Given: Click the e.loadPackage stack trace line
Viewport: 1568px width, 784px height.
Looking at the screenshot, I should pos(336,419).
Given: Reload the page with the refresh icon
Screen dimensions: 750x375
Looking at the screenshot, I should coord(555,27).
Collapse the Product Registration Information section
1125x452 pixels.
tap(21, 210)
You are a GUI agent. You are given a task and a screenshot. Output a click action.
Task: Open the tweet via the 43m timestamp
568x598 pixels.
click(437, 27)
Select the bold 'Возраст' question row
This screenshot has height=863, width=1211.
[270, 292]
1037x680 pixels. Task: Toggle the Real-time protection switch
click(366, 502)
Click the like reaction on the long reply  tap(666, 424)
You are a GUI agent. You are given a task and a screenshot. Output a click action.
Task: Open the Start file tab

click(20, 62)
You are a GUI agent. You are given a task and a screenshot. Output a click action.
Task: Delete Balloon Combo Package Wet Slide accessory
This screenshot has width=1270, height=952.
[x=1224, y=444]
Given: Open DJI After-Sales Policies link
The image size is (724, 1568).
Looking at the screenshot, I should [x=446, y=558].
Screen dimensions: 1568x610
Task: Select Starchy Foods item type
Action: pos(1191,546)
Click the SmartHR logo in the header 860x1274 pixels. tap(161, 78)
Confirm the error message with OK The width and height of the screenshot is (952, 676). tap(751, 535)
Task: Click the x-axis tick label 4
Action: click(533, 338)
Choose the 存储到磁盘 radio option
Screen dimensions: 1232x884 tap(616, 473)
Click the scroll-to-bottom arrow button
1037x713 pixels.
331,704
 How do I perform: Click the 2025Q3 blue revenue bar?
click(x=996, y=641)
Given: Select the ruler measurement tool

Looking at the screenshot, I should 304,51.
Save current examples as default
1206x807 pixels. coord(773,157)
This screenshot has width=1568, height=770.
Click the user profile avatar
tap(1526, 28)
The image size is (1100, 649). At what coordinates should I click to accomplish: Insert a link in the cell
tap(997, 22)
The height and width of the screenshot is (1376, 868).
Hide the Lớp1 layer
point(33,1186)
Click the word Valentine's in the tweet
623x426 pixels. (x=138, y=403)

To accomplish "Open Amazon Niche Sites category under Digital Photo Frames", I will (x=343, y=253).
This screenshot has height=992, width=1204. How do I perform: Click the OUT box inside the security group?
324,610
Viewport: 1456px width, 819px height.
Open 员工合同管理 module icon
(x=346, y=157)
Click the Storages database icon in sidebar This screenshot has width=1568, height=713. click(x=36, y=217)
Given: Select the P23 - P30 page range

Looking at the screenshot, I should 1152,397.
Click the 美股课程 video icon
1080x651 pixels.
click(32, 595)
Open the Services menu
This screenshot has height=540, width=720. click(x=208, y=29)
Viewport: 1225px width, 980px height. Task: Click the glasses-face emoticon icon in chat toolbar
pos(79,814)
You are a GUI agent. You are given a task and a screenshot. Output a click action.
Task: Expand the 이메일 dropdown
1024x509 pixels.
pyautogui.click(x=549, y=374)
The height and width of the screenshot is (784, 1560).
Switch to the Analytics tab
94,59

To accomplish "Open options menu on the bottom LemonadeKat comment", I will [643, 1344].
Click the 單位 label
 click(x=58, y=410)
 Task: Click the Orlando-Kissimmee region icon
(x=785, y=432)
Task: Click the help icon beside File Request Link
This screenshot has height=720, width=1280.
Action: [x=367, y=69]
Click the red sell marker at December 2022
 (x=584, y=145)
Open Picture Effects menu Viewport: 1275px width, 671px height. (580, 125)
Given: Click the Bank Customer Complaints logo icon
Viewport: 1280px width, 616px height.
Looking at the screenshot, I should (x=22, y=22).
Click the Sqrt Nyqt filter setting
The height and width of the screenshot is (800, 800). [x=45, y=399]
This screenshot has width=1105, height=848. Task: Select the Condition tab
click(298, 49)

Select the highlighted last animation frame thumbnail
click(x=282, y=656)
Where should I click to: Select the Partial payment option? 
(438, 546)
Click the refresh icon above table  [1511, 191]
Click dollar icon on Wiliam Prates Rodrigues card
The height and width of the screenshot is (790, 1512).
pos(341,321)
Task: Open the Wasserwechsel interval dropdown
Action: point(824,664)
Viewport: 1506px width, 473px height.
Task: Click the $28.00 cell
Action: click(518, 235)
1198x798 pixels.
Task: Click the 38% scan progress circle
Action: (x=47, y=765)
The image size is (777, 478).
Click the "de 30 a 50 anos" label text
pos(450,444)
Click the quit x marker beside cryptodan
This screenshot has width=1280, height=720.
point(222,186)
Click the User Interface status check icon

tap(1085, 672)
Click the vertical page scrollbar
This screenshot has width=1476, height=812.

Requirement |
Here the output must be the lines above from the line with "1024x509 pixels." to the line with "Task: Click the help", both included, duplicated word for word and nothing else.

Answer to the problem |
1024x509 pixels.
pyautogui.click(x=549, y=374)
The height and width of the screenshot is (784, 1560).
Switch to the Analytics tab
94,59

To accomplish "Open options menu on the bottom LemonadeKat comment", I will [643, 1344].
Click the 單位 label
 click(x=58, y=410)
 Task: Click the Orlando-Kissimmee region icon
(x=785, y=432)
Task: Click the help icon beside File Request Link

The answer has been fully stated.